■ Your goal ■
Repeat only the lines from the one containing "600x515 pixels." to the final line below, exactly as they read, and leave every picture out.

Screenshot grounding data:
================

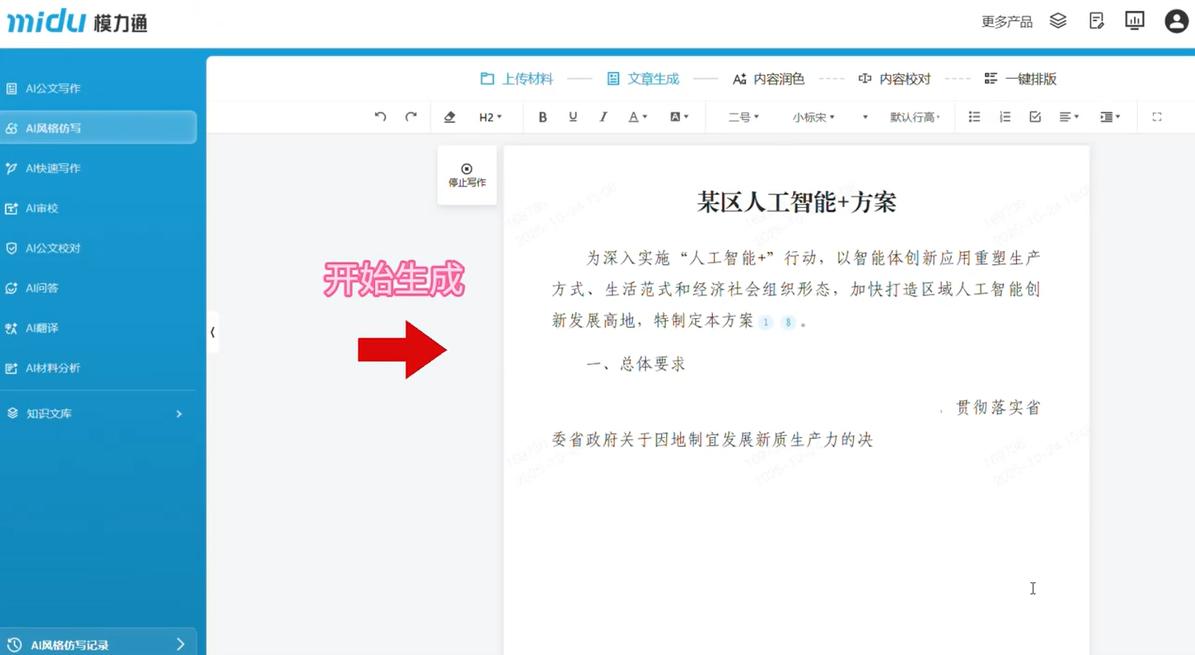Click the eraser clear-format icon
This screenshot has width=1195, height=655.
point(449,117)
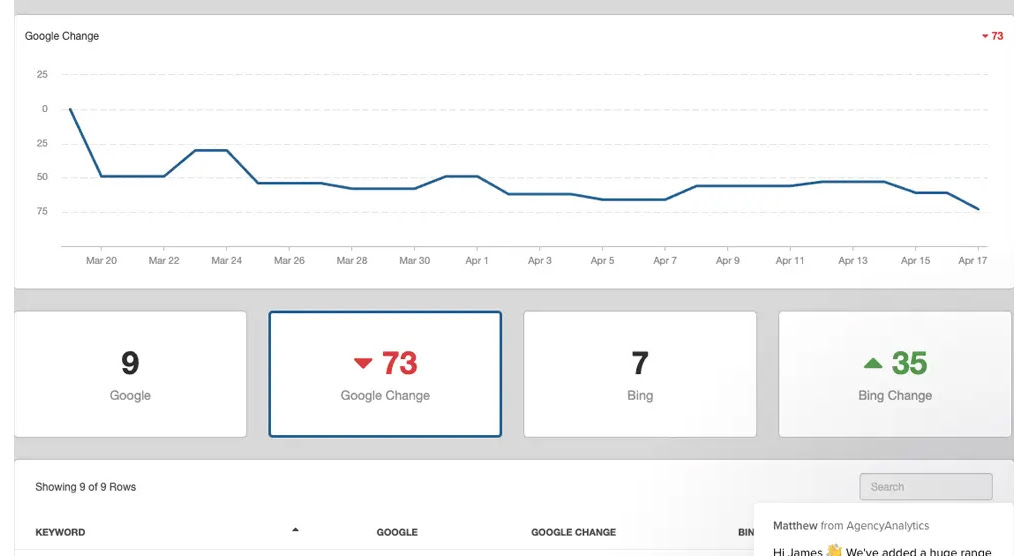
Task: Click the chart data point at Apr 17
Action: pyautogui.click(x=978, y=209)
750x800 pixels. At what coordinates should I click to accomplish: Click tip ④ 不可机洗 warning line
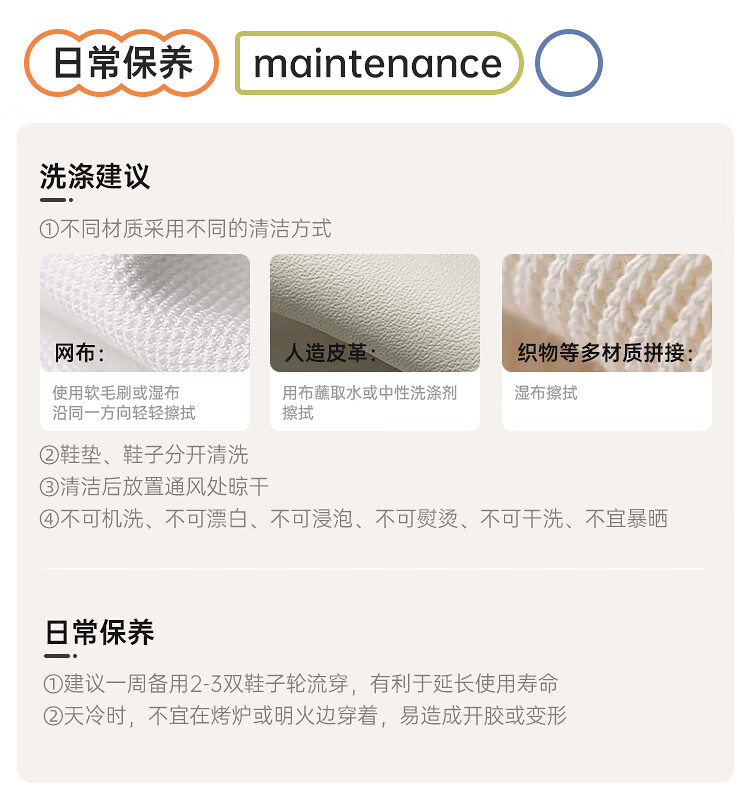354,519
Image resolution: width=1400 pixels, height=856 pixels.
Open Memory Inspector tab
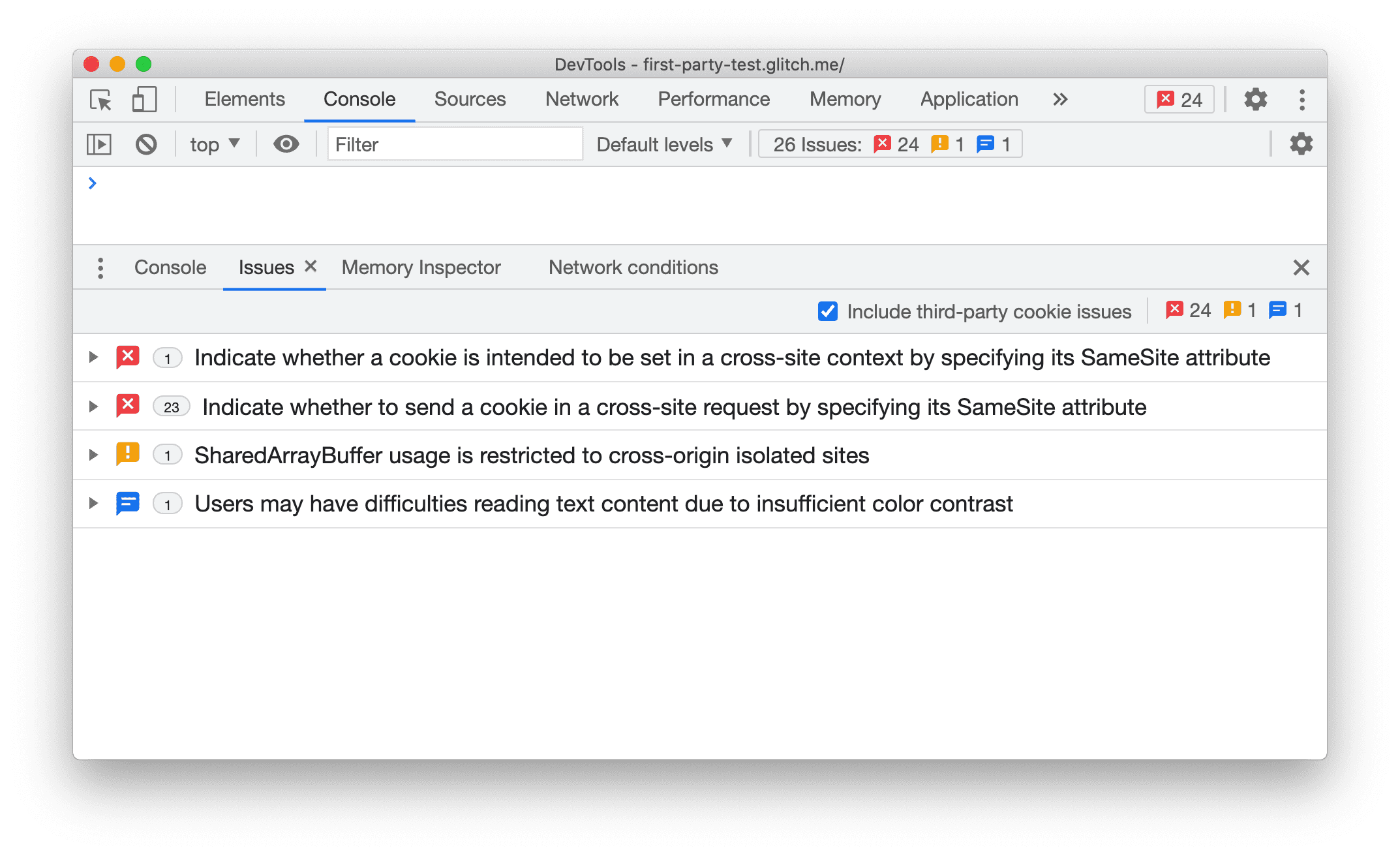[x=422, y=266]
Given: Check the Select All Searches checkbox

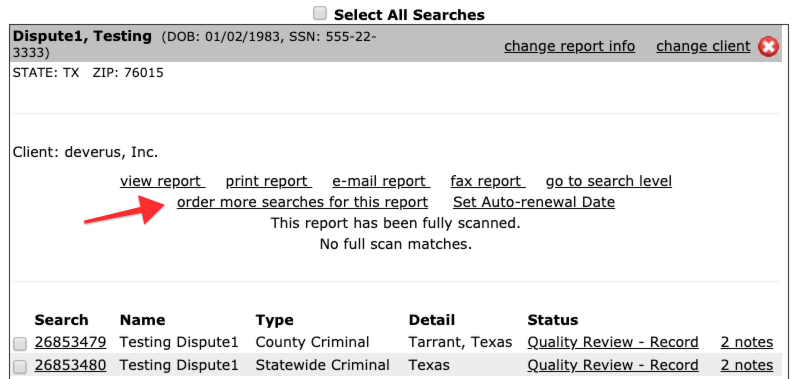Looking at the screenshot, I should (320, 13).
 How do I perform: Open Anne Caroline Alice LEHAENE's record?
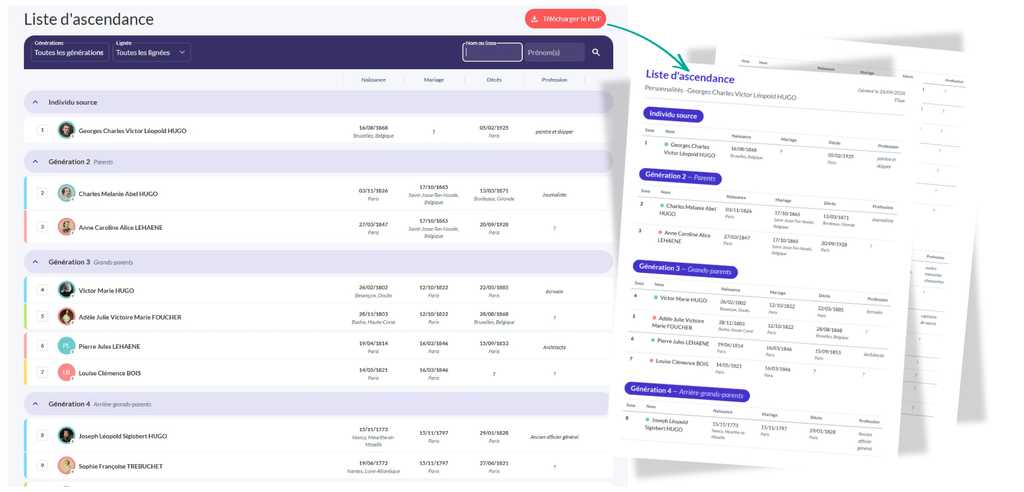(121, 227)
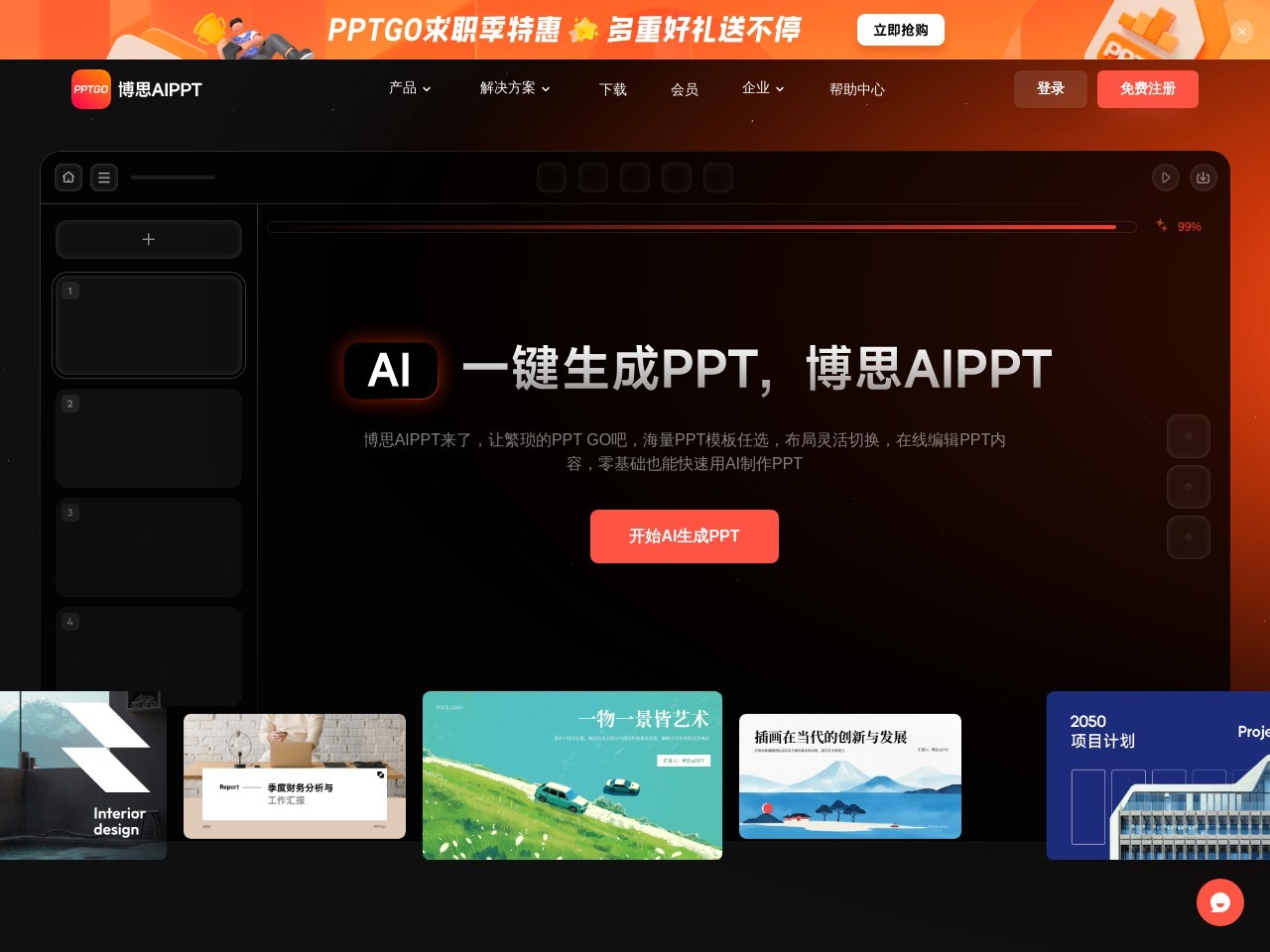The width and height of the screenshot is (1270, 952).
Task: Click the play presentation icon
Action: [1166, 178]
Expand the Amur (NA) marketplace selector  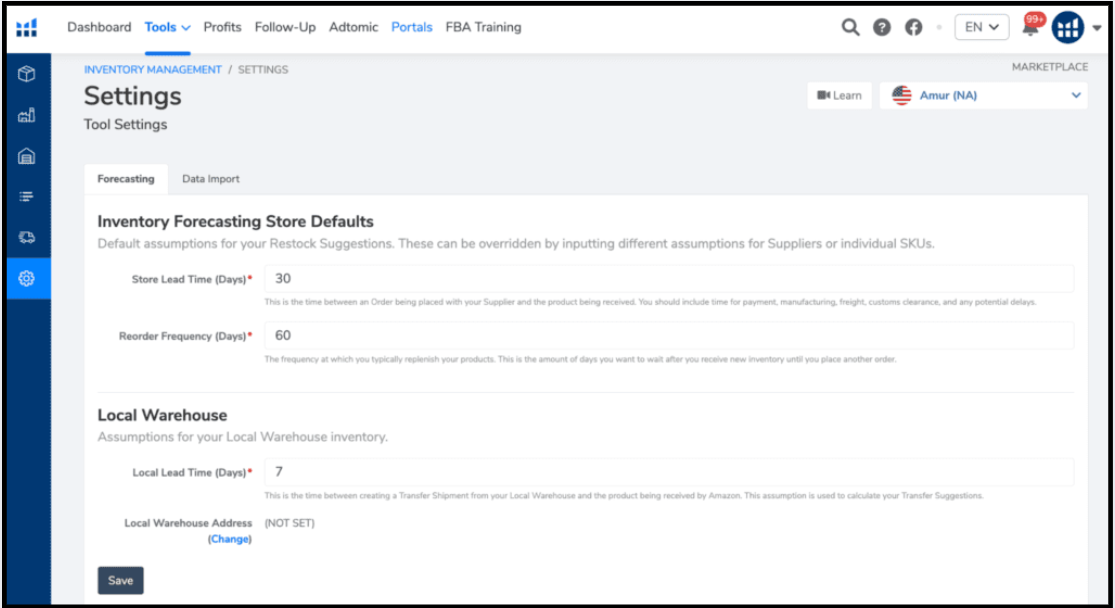[x=983, y=95]
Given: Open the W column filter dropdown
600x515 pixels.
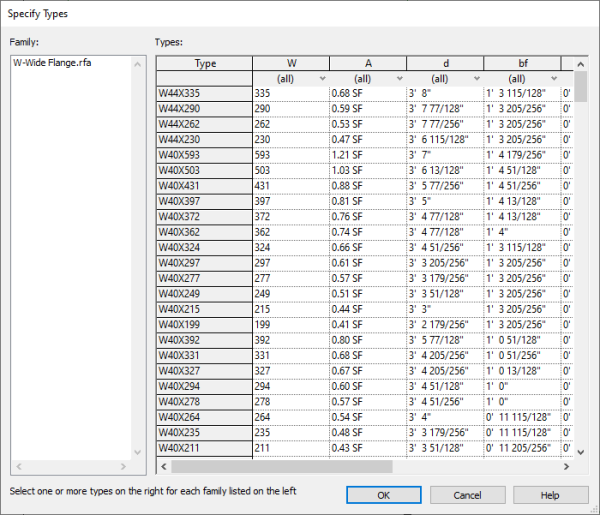Looking at the screenshot, I should [x=320, y=78].
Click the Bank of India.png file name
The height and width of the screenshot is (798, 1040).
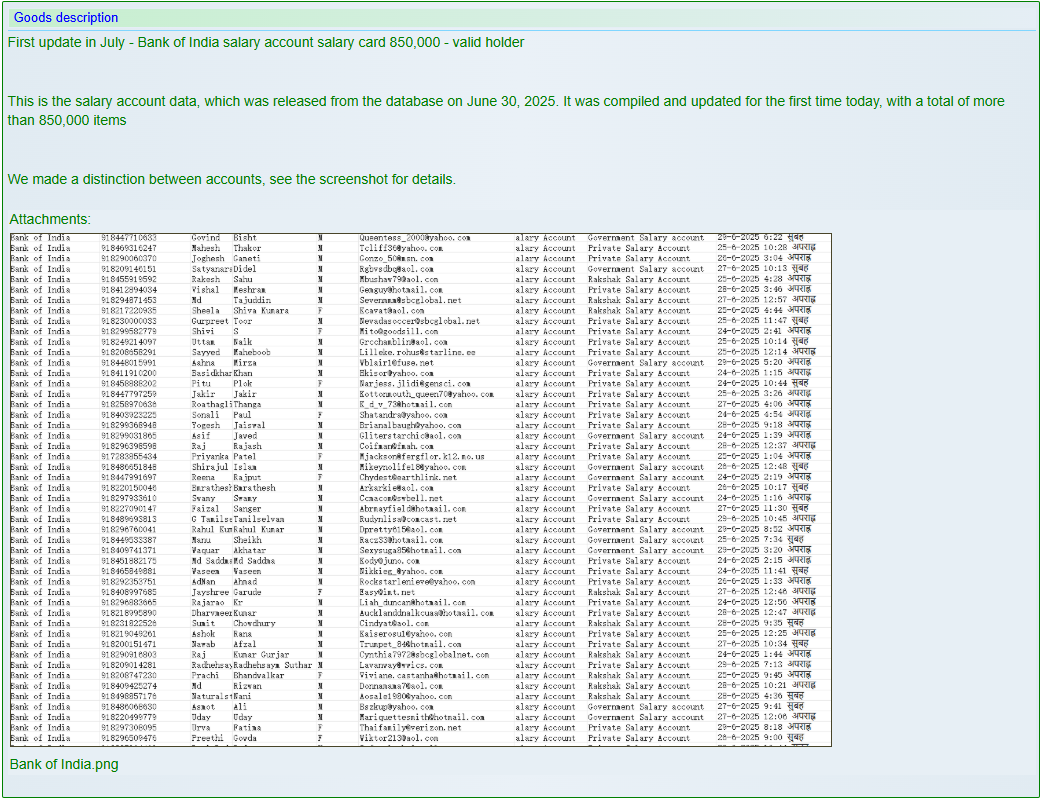coord(64,764)
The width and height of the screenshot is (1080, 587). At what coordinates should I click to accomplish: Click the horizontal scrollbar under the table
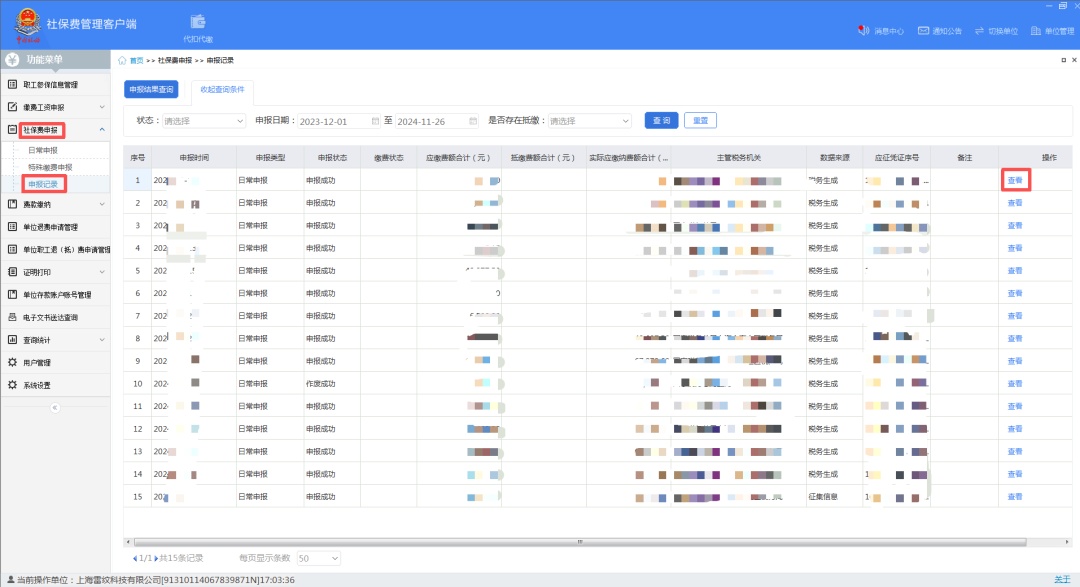[580, 541]
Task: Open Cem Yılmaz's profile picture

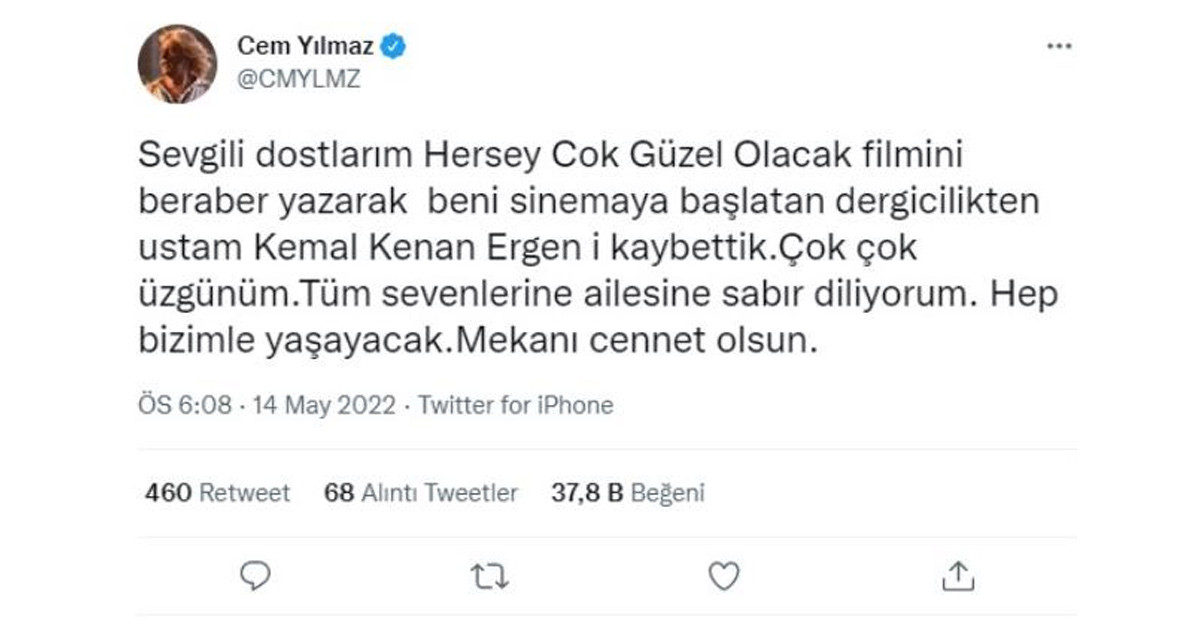Action: pyautogui.click(x=177, y=63)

================

■ Expected answer ■
600x515 pixels.
Looking at the screenshot, I should [x=320, y=78].
Click the Bank of India.png file name
The height and width of the screenshot is (798, 1040).
coord(64,764)
The width and height of the screenshot is (1080, 587). At what coordinates should I click to accomplish: Click the horizontal scrollbar under the table
[580, 541]
Task: Open Cem Yılmaz's profile picture

Action: pyautogui.click(x=177, y=63)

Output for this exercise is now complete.